Task item
Look for the word "Cookie" in the entries below, then copy every line that has it.

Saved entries
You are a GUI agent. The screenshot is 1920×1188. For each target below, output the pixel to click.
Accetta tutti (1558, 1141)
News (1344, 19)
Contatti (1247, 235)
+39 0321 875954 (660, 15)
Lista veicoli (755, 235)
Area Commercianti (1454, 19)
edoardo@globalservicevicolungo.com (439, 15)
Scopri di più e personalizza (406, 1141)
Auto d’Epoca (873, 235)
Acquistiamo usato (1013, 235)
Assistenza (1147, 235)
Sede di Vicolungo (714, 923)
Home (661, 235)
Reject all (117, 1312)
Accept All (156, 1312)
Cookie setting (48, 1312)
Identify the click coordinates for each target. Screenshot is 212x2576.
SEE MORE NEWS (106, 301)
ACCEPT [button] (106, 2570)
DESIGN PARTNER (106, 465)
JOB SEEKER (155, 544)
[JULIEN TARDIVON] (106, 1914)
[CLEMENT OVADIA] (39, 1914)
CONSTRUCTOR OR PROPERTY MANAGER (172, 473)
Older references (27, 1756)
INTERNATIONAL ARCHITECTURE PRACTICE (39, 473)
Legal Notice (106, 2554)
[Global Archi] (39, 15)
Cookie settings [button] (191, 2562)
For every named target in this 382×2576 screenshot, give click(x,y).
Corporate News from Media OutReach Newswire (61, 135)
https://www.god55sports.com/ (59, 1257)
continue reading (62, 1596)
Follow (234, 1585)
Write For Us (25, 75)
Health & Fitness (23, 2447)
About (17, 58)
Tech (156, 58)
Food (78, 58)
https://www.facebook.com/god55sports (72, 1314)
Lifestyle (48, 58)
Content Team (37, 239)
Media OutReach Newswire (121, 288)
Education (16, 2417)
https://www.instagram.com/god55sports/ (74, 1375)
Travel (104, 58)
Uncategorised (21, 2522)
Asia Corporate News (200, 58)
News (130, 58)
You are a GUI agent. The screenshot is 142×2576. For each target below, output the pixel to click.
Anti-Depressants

Final answer
Cookie setting (48, 1312)
Cookie settings [button] (191, 2562)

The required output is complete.